Connection: Not Just America’S Problem
Rescuing endangered wolves, grizzly bears and caribou in the United States relies on Canada a country ironically without an endangered species law.
Though U.S. officials praise Canada for its cooperation on wolf and bear programs, some conservationists say Canada’s failure to protect endangered animals at home jeopardizes U.S. recovery for grizzlies and caribou. The dozens of Canadian wolves transported to central Idaho and Yellowstone National Park in 1995 and 1996 have grown to 300 animals, according to federal wolf recovery coordinator Ed Bangs.
Wolves could come off the ESA list in 2002.

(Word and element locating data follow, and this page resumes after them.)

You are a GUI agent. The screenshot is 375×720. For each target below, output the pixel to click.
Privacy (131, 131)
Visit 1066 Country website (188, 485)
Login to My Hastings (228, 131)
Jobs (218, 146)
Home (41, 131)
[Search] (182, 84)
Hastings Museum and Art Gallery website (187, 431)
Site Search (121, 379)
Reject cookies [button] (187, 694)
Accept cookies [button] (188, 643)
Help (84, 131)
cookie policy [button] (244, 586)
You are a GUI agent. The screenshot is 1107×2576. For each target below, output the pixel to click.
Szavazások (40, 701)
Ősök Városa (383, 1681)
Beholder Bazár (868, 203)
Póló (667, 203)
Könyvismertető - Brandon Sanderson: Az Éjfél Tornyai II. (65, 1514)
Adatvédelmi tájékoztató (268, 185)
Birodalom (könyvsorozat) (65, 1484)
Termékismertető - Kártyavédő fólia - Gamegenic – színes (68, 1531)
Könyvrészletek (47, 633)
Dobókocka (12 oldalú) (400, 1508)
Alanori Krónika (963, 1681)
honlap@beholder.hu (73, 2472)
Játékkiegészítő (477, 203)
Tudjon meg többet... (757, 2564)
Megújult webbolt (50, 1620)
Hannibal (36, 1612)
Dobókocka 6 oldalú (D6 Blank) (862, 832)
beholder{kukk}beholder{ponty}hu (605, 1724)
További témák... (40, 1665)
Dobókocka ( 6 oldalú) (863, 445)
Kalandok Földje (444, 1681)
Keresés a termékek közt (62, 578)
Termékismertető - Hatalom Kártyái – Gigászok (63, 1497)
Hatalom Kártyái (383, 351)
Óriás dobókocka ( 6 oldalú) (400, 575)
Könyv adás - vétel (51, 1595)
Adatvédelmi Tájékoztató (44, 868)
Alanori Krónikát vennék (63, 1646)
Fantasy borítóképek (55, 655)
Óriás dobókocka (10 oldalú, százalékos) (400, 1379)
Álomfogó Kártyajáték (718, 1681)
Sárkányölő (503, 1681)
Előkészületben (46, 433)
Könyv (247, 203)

“After two years, the wolves are doing great,” Bangs said.
But four border populations of grizzly bears face less certain success. Stalled federal recovery plans due out this fall cover more than 300 U.S. grizzlies along the border from the North Cascades to Glacier National Park, officials say.
Less stringent laws in Canada don’t hamper his work, said Chris Servheen, grizzly bear recovery coordinator: “They have a ways to go, just as we do.”
But conservationists disagree, citing Canada’s failure to protect bear habitat.
Recovery hinges in part on bears that ramble down from British Columbia and Alberta, populations in decline mainly due to logging, said Mike Sawyer, executive director of the Rocky Mountain Ecosystem Coalition in Calgary.
Conservationists say the same problem plagues the handful of woodland caribou that remain from 60 transported to Idaho’s Selkirk Mountains from Canada in the late 1980s.
People need to realize wolves, bear and other animals such as bald eagles aren’t “just American animals,” Bangs said.
“For a comprehensive conservation program, you need to have habitat that satisfies all these animals’ requirements.”